The first innovation is using a hub-and-spoke design, with hub hospitals located in major cities and spoke hospitals in rural areas. This strategy concentrates the best equipment and expertise within the hub, with telecommunication links that allow hub specialists to serve spoke patients remotely. Since these specialists perform a high number of specific procedures, they quickly develop skills that improve quality. By contrast, hospitals in the United States are uncoordinated, duplicating specialized care without enough volume in most of them to make procedures affordable. Even when hospitals consolidate, the motive is often to gain pricing power over insurance companies rather than to lower costs.

The second innovation is task shifting, or the transfer of responsibility for routine tasks to lower-skilled workers. This leaves doctors free to focus on complicated medical procedures. Several hospitals have created a tier of paramedic workers with two years of  training after high school to perform routine medical jobs. As a result, surgeons, for example, are able to perform two to three times as many surgeries as their U.S. counterparts. Compare that with the United States, where hospitals reduce costs by laying off support staff and shifting mundane tasks such as billing and transcription to doctors, who are overqualified for those duties.

Finally, the Indian hospitals save money through old-fashioned frugality. They shepherd resources by building hospitals at a fraction of the cost spent in the United States, replacing imported devices with local equivalents costing a fraction of the price or, for example, sterilizing and reusing clamps for open-heart surgery that are routinely discarded after one use in the United States. In contrast to the American fee-for-service model, they often pay their doctors a fixed salary. One hospital sends a daily message to all doctors with the previous day’s financial results, encouraging them to consider the cost-effectiveness of their medical choices. In contrast, U.S. hospitals often resemble luxury hotels, with much wasted space and underutilized equipment. Their doctors, and sometimes even their chief financial officers, are unaware of how much procedures cost.

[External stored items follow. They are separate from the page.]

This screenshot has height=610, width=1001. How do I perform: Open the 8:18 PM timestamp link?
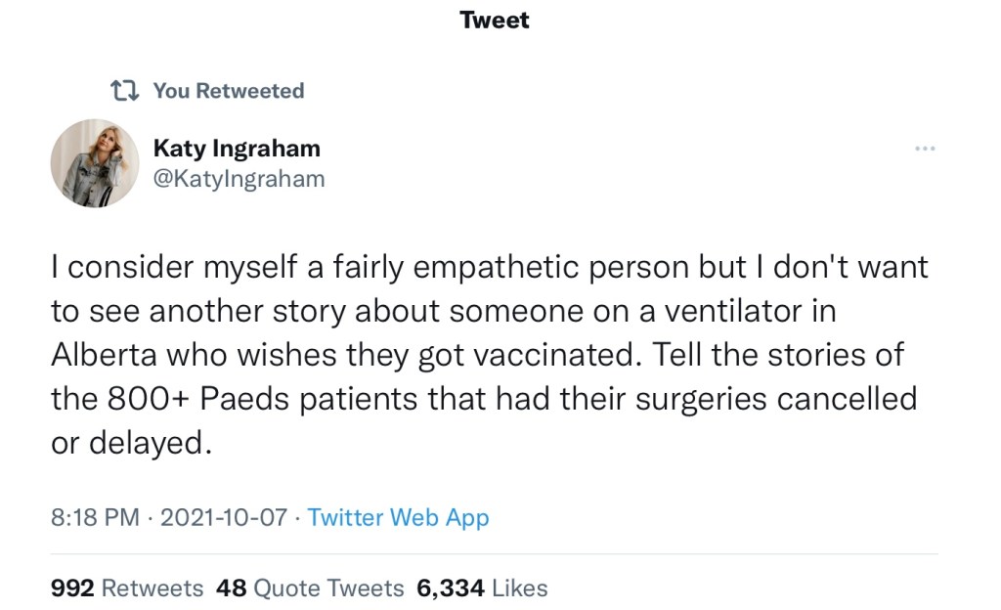pyautogui.click(x=95, y=517)
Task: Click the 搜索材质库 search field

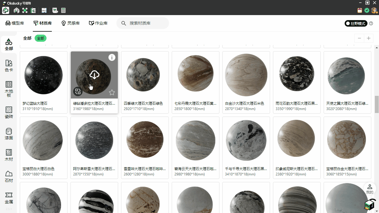Action: [x=145, y=23]
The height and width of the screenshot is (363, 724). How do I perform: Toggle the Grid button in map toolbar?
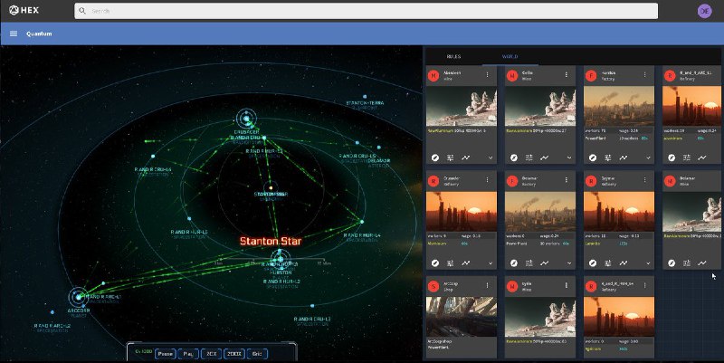pos(258,353)

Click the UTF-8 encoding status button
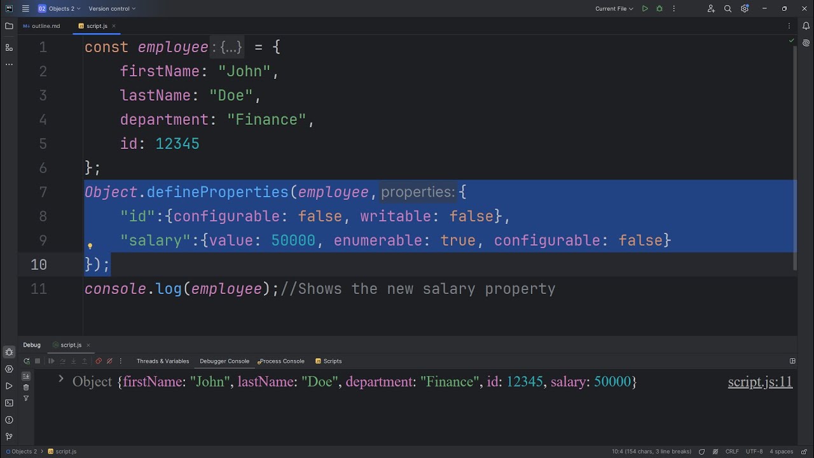754,452
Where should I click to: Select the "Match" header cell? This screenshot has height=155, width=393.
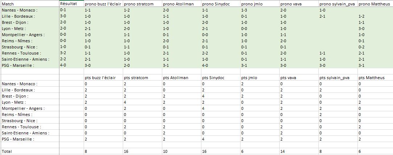[30, 4]
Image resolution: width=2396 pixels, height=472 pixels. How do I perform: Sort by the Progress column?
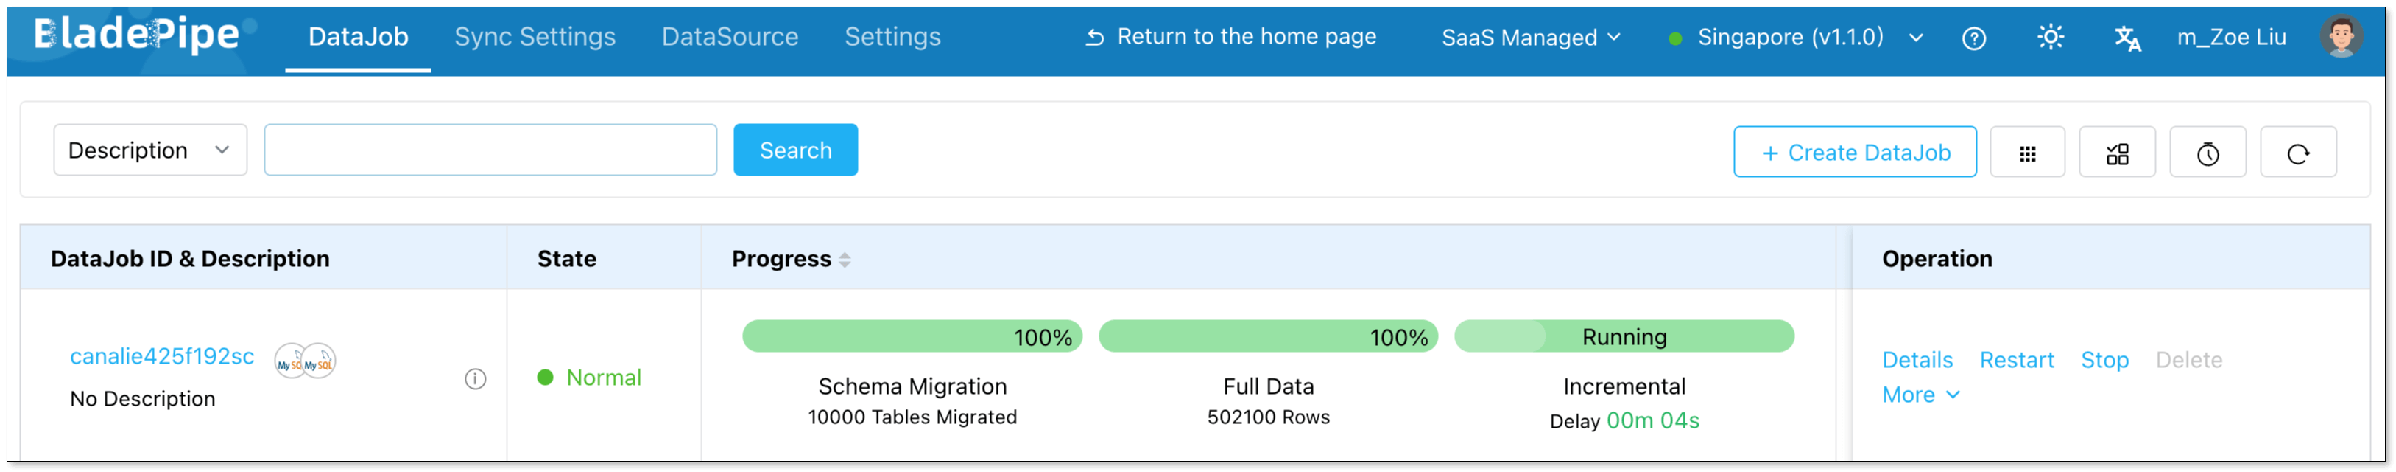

How realistic is it that U.S. hospitals will adopt the Indian model? U.S. hospitals are constrained by regulations and norms unlike those in India. Nevertheless, some progressive U.S. hospitals are adopting some of the practices of our Indian exemplars, and more should follow their example.

It is time to move beyond the myth that U.S. health care is costly because it is of exceptional quality. Better outcomes at lower costs have been established in many other countries. The Indian experience shows that costs can be dramatically reduced and access can be expanded even as quality is improved. U.S. hospitals should prepare for this new world. And in so doing they should study and embrace innovations from all corners of the globe.